Proposta busca proibir eventos que promovam apologia ao crime e ao uso de drogas, gerando debates sobre liberdade de expressão

William Oliveira Publicado em 11/02/2025, às 10h34
O rapper Oruam, conhecido como o artista mais ouvido do Brasil no Spotify com a canção "Oh Garota Eu Quero Você Só Pra Mim", tornou-se o centro das atenções na Câmara Municipal de São Paulo devido a um novo projeto de lei, popularmente chamado de "Lei Anti-Oruam". A proposta visa proibir shows e eventos voltados ao público infantojuvenil que promovam apologia ao crime organizado ou ao uso de substâncias ilícitas durante as performances.
A iniciativa foi apresentada pela vereadora Amanda Vettorazzo, do União Brasil. Embora o nome de Oruam não seja mencionado diretamente, Vettorazzo criou um site, chamado de leiantioruam.com, e tem utilizado suas redes sociais para manifestar sua intenção de barrar o rapper de se apresentar na capital paulista.
Em um evento realizado nesta segunda-feira (10), o prefeito Ricardo Nunes (MDB) foi questionado sobre o projeto e se mostrou favorável à proposta.
"Nunca ouvi a música desse cara [Oruam]. Pelo que vi, ela questionou sobre uma pessoa, não sobre a questão cultural. Seria até injusto colocar pra vereadora como se ela estivesse fazendo qualquer tipo de ação contra o funk ou qualquer outro tipo de expressão cultural. Aquela pessoa especificamente que ela tem colocado - evidentemente - se essa pessoa faz qualquer tipo de apologia ao crime, aqui nos palcos de São Paulo, com recurso público, ela não vai ter espaço", comentou o prefeito.
A Prefeitura de São Paulo, por sua vez, anunciou recentemente um investimento de R$ 319 milhões em projetos culturais, como parte da iniciativa São Paulo + Cultura.
Em um vídeo publicado em suas redes sociais, a vereadora Amanda Vettorazzo, explicou sua posição em relação ao artista. Ela classificou Oruam como "um dos rappers mais famosos do país que viralizou fazendo músicas e shows com apologia ao crime organizado, principalmente a facção comandada pelo seu pai Marcinho VP" e disse que seu objetivo com o projeto é impedir o financiamento público de eventos que promovem esse tipo de mensagem.
A vereadora argumenta que a proposta é necessária para proteger crianças e adolescentes da influência negativa associada à glorificação do crime nas letras de músicas. Ela destaca que Oruam teria contribuído para normalizar referências a líderes criminosos em suas canções.

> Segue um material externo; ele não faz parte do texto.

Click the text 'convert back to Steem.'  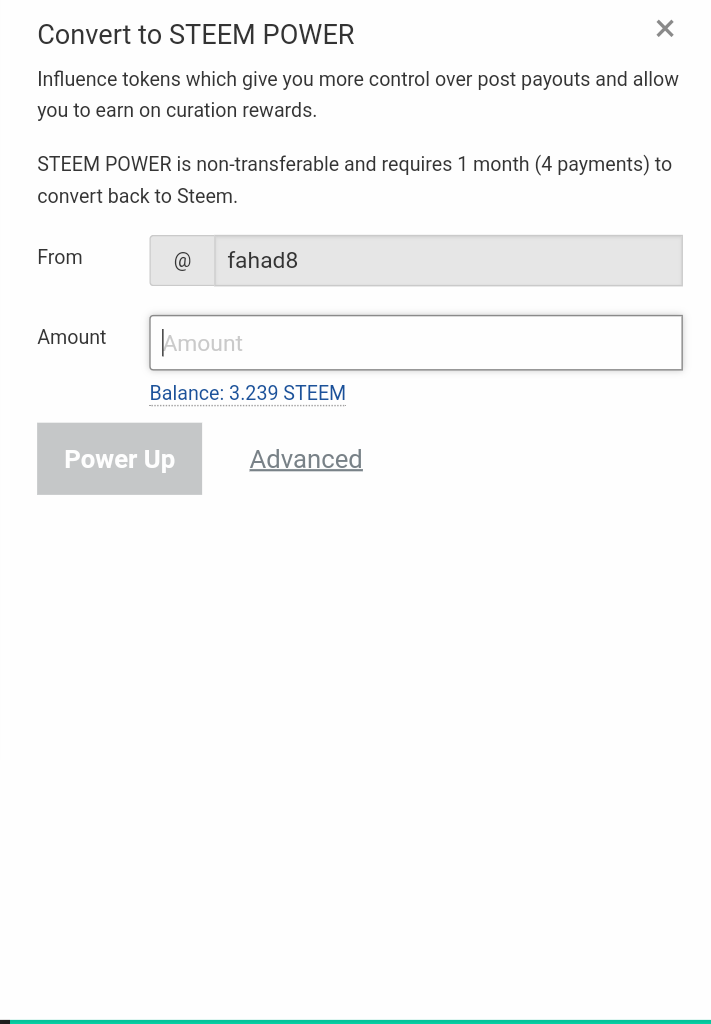coord(137,196)
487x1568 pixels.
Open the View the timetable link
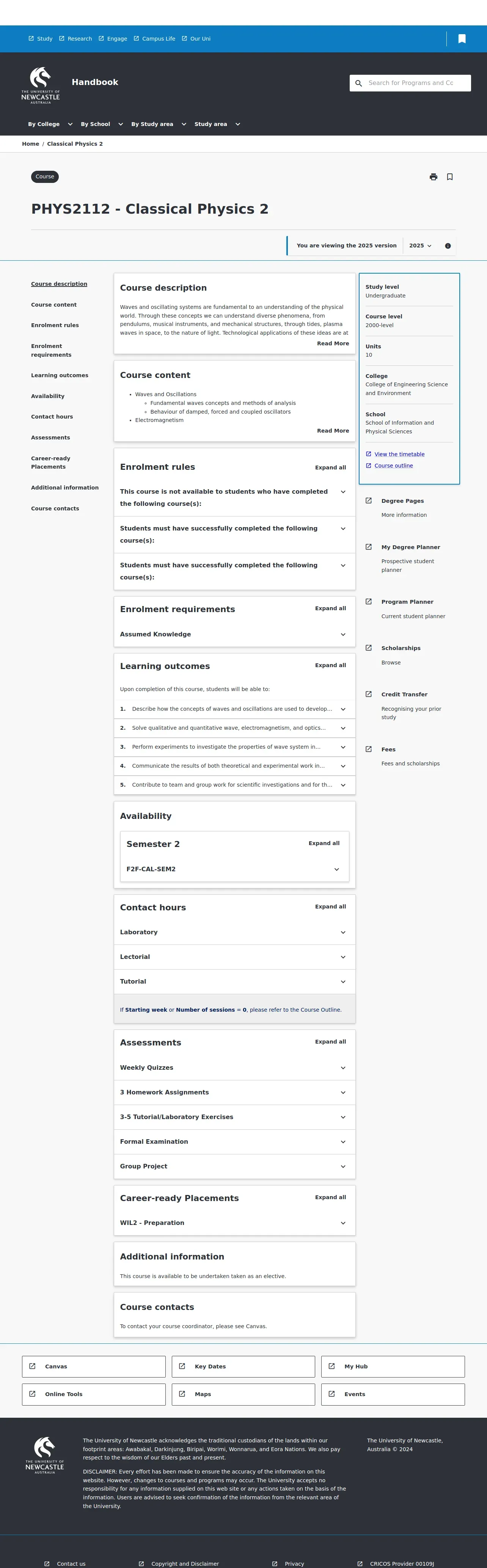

Vettorazzo também criou uma plataforma online onde expõe seus argumentos contra artistas que, em sua visão, utilizam suas performances para promover comportamentos ilícitos.
Controvérsia em torno do funk
Embora Oruam se identifique principalmente com o gênero trap, ele também tem trabalhos dentro do funk. Recentemente, três projetos de lei relacionados ao funk foram apresentados à Câmara Municipal de São Paulo, visando restringir eventos públicos ligados a esse gênero musical.
Ediane Maria (PSOL), deputada estadual e coordenadora da Frente Parlamentar do Funk na Assembleia Legislativa de São Paulo (Alesp), critica propostas como a "Lei Anti-Oruam", argumentando que são tentativas veladas de criminalizar movimentos culturais expressivos da comunidade negra. Ela ressalta que o funk é uma forma legítima de expressão cultural e desempenha um papel importante na economia criativa das periferias.
Embora a vereadora tenha afirmado que o projeto não visa atacar nenhum gênero musical específico, Ediane Maria alerta que, na prática, iniciativas como essa podem marginalizar artistas e suas obras associadas à cultura popular brasileira.
Quem é Oruam?
Oruam, cujo nome verdadeiro é Mauro Davi dos Santos, tem 25 anos e já conta com mais de 13 milhões de ouvintes mensais no Spotify. Seu estilo mistura funk, R&B e rap, com letras que frequentemente falam sobre ostentação, sexo e fazem referência à sua origem familiar ligada ao tráfico de drogas — seu pai, Marcinho VP, é um notório traficante.
No ano de 2024, Oruam se destacou em diversos festivais, incluindo uma apresentação no Lollapalooza, onde fez um apelo pela liberdade de seu pai, que cumpre pena por crimes como homicídio e tráfico de drogas.